Veja também: Por uma campanha de vacinação gratuita

Não faltaria conhecimento a um programa com mais de 45 anos de idade, que foi capaz de eliminar a varíola e a poliomielite do país, de vacinar 18 milhões de crianças contra a poliomielite num só dia, 100 milhões de pessoas contra a H1N1 em três meses, em 2010, e 80 milhões contra a influenza, em 2020.

Agora, sem autonomia para coordenar a estratégia de vacinação, o programa houve por bem pulverizar pelo país as poucas vacinas existentes, como se a epidemia ameaçasse todos os municípios com igual virulência. Ao lado desse equívoco, facultou a estados e municípios a adoção dos critérios para estabelecer prioridades, de acordo com as realidades locais.

A falta de uma coordenação centralizada com regras válidas para o país inteiro gerou essa confusão de grupos e de pessoas que subvertem a ordem prioritária e confundem a população, incapaz de entender por que, em cada cidade, a vacinação chega para uns e não para outros.

Com a presente escassez, não será fácil organizar a distribuição de preparações fabricadas por empresas diferentes, para chegar de forma ordeira nas 38 mil salas de vacinação espalhadas pelo país.

● **Atividade A**
Enumere todas as realizações do programa de vacinação mencionadas no trecho sobre vacinação como prova de seu conhecimento.
● **Atividade B**
Responda com base no trecho sobre vacinação:
(i) Quantos anos tem o programa?
(ii) O que o programa fez com as poucas vacinas existentes?
(iii) Quantas salas de vacinação há espalhadas pelo país?
● **Atividade C**
Prossiga o trecho sobre vacinação a partir do ponto em que ele termina.

● **Dados fornecidos**
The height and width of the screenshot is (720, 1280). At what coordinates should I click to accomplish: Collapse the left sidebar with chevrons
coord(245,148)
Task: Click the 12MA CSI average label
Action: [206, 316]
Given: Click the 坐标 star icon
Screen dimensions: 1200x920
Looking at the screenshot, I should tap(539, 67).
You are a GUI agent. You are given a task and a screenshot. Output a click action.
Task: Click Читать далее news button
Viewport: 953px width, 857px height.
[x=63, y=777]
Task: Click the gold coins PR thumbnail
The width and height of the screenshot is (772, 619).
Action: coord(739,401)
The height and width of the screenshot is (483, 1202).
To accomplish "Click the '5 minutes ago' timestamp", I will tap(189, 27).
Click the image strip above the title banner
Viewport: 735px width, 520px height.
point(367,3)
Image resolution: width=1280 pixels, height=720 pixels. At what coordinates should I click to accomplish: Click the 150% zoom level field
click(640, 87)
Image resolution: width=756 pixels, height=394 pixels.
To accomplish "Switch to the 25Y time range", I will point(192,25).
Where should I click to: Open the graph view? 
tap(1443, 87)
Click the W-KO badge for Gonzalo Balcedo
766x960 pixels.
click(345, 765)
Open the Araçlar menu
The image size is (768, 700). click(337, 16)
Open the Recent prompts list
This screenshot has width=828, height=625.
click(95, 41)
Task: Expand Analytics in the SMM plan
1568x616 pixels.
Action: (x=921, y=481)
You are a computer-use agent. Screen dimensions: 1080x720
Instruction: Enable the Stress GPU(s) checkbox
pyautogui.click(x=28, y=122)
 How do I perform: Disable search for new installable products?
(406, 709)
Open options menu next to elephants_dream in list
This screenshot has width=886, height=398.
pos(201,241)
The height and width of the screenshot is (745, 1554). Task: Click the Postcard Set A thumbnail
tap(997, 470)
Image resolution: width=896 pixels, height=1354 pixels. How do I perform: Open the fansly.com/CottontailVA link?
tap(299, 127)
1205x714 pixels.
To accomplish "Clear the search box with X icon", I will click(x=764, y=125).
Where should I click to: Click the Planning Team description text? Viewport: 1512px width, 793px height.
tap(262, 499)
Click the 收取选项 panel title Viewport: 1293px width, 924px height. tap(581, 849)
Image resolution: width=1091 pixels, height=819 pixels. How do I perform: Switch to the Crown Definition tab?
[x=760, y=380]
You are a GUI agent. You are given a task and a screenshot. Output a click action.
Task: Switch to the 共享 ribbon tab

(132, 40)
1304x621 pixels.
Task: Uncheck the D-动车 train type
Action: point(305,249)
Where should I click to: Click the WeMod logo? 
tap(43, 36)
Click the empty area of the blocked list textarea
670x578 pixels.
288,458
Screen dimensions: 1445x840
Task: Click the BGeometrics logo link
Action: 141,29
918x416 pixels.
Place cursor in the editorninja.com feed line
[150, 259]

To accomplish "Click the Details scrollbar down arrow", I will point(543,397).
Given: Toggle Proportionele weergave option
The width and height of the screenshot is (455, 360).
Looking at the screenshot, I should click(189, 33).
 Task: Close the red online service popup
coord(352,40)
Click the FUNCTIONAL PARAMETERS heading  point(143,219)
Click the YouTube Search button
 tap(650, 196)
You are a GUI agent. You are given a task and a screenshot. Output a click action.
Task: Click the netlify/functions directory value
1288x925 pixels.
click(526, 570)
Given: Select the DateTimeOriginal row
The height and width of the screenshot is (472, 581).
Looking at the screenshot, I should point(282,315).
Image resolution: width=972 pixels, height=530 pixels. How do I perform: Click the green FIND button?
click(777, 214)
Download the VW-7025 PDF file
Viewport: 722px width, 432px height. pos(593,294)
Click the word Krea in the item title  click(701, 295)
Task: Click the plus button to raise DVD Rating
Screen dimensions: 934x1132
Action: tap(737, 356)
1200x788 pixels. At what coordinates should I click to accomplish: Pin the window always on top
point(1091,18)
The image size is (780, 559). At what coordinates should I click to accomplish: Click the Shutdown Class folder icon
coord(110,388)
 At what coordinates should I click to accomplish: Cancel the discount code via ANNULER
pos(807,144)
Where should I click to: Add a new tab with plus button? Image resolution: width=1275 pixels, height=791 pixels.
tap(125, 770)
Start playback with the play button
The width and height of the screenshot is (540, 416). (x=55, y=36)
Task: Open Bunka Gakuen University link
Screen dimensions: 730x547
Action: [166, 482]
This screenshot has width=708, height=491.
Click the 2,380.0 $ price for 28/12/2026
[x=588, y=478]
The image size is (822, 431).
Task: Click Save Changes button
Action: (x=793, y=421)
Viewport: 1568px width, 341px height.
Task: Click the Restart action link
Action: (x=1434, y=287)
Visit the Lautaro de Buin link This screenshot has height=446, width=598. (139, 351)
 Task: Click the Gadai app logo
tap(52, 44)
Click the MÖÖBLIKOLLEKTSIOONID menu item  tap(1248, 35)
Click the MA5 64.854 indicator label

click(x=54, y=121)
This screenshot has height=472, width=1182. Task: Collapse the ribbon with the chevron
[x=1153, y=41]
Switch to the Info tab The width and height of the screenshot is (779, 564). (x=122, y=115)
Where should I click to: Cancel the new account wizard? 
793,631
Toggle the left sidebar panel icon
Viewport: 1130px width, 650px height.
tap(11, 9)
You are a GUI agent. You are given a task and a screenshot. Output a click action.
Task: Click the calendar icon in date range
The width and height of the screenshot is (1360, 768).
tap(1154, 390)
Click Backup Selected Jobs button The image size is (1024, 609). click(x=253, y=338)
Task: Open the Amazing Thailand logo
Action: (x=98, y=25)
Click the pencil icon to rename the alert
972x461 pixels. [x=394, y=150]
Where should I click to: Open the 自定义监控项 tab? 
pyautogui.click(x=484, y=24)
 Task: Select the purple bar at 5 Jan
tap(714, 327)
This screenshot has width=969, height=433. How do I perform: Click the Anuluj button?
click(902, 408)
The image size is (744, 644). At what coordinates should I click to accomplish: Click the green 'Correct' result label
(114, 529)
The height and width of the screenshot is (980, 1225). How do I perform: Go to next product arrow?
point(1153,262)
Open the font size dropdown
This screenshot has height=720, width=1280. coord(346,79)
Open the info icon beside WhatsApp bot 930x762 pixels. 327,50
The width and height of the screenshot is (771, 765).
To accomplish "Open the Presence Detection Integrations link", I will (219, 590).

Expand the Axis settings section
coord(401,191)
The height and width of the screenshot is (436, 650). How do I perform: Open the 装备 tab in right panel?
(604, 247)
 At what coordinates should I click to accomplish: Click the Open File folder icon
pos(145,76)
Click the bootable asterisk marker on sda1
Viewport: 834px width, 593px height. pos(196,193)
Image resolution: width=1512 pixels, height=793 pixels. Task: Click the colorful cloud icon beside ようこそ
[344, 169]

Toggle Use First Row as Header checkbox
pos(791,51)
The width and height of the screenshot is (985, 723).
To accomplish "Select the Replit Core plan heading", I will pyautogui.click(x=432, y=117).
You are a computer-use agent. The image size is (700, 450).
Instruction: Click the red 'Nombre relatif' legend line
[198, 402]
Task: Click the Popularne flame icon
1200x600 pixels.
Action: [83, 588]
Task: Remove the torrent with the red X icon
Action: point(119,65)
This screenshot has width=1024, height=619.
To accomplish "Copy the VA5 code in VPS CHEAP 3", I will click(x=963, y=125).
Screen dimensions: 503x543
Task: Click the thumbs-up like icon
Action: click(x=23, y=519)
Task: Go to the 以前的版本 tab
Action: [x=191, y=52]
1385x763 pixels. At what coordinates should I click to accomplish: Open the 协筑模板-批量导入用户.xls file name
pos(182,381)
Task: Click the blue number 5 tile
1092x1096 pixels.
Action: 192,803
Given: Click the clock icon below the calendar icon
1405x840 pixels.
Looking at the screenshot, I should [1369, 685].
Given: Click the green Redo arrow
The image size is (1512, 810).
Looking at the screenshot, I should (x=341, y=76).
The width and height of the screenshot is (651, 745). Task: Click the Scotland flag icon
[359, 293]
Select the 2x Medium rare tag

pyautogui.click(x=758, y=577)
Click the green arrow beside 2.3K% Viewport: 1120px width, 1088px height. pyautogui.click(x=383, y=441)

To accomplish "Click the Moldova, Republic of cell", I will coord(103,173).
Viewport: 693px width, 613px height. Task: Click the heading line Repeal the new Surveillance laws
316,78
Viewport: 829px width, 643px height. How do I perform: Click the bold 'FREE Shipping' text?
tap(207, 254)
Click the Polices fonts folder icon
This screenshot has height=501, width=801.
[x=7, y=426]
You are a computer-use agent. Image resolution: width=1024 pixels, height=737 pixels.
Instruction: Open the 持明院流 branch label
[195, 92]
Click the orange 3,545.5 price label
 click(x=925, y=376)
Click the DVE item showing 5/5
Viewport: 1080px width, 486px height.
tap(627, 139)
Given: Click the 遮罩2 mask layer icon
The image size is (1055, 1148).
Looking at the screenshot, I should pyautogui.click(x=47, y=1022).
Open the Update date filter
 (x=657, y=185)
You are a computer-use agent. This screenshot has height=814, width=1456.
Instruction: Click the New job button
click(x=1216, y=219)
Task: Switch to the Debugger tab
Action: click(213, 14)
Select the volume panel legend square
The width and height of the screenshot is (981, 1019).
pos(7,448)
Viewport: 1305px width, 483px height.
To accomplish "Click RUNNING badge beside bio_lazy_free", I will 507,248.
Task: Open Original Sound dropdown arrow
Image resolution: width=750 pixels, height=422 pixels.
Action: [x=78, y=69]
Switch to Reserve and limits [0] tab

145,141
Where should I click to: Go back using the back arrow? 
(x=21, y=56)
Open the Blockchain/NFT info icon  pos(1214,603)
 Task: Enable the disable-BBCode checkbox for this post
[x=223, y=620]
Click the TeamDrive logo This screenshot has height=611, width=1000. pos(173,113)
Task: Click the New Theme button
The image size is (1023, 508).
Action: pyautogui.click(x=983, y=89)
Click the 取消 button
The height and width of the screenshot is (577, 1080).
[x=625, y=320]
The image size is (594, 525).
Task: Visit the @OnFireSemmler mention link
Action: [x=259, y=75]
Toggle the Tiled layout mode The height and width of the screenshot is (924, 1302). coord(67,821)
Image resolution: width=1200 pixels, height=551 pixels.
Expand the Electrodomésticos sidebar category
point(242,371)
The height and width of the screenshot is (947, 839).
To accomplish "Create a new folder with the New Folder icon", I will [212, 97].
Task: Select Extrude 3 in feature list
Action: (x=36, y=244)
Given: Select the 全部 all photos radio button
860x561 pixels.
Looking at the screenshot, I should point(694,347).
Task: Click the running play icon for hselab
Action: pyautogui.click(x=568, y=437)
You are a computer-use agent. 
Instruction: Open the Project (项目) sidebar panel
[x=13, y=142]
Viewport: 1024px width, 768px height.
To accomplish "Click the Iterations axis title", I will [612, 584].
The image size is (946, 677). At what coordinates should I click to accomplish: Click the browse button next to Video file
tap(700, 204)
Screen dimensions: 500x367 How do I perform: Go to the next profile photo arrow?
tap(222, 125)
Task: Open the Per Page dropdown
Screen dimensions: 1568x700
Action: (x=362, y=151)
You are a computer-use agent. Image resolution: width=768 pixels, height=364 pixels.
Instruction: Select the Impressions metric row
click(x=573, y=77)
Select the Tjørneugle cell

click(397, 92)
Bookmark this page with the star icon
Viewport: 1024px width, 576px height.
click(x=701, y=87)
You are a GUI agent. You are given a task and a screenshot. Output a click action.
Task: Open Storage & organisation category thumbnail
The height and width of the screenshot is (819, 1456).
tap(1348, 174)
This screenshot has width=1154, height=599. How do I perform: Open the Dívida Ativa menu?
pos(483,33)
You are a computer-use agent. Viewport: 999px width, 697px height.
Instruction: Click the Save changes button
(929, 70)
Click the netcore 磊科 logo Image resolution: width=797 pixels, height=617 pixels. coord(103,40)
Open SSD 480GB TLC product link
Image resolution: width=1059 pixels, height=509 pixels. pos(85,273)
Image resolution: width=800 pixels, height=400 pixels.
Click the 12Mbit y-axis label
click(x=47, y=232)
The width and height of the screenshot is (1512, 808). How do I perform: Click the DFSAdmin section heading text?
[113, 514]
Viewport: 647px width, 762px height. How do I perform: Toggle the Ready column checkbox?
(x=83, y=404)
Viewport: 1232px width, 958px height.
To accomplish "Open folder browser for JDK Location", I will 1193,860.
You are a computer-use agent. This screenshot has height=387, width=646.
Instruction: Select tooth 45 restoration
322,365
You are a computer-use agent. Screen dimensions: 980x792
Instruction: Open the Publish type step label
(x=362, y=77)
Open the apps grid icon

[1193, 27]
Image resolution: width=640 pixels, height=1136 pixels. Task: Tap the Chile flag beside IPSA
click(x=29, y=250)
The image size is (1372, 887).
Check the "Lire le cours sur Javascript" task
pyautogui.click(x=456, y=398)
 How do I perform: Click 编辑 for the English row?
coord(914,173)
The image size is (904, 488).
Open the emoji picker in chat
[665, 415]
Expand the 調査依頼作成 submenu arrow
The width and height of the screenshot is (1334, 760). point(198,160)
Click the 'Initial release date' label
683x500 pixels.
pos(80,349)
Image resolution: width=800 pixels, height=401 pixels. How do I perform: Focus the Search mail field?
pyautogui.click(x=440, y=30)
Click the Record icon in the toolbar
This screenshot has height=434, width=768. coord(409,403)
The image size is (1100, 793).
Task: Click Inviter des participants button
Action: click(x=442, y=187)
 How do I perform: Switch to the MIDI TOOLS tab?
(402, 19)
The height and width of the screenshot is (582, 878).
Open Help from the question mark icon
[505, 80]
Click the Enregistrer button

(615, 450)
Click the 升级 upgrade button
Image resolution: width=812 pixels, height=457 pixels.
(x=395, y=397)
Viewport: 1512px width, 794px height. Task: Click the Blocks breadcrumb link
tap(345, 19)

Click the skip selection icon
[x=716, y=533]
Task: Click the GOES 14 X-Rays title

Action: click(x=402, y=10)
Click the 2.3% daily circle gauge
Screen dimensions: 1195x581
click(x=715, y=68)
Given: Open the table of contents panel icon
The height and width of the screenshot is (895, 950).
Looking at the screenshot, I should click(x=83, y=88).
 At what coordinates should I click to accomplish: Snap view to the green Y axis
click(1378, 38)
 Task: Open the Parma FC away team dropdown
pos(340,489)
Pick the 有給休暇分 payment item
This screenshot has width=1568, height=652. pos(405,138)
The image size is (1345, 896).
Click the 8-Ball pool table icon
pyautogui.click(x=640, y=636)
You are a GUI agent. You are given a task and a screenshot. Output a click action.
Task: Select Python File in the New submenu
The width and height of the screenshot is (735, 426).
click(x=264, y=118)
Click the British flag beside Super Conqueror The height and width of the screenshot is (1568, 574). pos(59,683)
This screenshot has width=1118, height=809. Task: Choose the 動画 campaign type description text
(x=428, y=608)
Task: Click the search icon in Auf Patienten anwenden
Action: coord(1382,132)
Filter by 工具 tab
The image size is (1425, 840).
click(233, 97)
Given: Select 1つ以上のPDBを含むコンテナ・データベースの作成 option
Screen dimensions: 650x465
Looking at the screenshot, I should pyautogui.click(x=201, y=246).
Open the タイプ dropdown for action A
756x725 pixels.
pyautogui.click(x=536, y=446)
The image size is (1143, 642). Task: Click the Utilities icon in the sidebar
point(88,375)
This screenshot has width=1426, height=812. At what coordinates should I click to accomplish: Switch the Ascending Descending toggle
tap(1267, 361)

● **Resultado do exercício A**
- Eliminou a varíola e a poliomielite do país.
- Vacinou 18 milhões de crianças contra a poliomielite num só dia.
- Vacinou 100 milhões de pessoas contra a H1N1 em três meses, em 2010.
- Vacinou 80 milhões de pessoas contra a influenza, em 2020.

● **Resultado do exercício B**
(i) Mais de 45 anos.
(ii) Pulverizou-as pelo país.
(iii) 38 mil.

● **Resultado do exercício C**
Profissionais formados em psicologia, biologia, veterinária, educação física, além de trabalhadores da área da saúde, que sequer chegam perto dos doentes com covid, são vacinados antes das mulheres e homens com mais de 80 anos. Enquanto nos entretemos com as imagens dos telejornais que mostram senhoras e senhores de 90 anos, infantilizados pelo repórter que lhes pergunta se estão felizes com a vacina, passa a boiada dos mais jovens que furam a fila.

Tem cabimento vacinar veterinários, terapeutas, personal trainers, escriturários de hospitais, antes dos mais velhos que representam mais de 70% dos mortos? É justo proteger essa gente antes dos professores, dos policiais e de outras categorias mais expostas ao vírus?

A distribuição pulverizada das vacinas sem levar em conta a prevalência do coronavírus, as condições do sistema de saúde da localidade e as vagas disponíveis nos hospitais, é demonstração inequívoca de incompetência.

Veja os exemplos do Amazonas e de Roraima, caríssima leitora: hospitais lotados, filas de doentes sentados à espera de um leito, UTIs sem vagas, pacientes transferidos para cidades a milhares de quilômetros, uma linhagem mutante do vírus bem mais contagiosa que se espalha pelo país.

Em Manaus, se somarmos aos manauaras com mais de 60 anos, aqueles com comorbidades, teremos cerca de 200 mil pessoas. No estado do Amazonas, haveria 400 mil. Não seria mais lógico, neste momento, enviarmos para lá 800 mil doses de vacina, na tentativa de pôr ordem no caos e de conter a disseminação da linhagem mais perigosa? É preciso pós-doutorado em Oxford para ter uma ideia dessas?

A imunização contra o coronavírus impõe pelo menos três grandes desafios.

O primeiro é que nunca iniciamos uma campanha sem ter doses suficientes, situação a que chegamos pelas dificuldades de produção de vacinas disputadas pelo mundo inteiro e pela desídia de um governo negacionista, que não se interessou em adquiri-las, quando ainda havia disponibilidade.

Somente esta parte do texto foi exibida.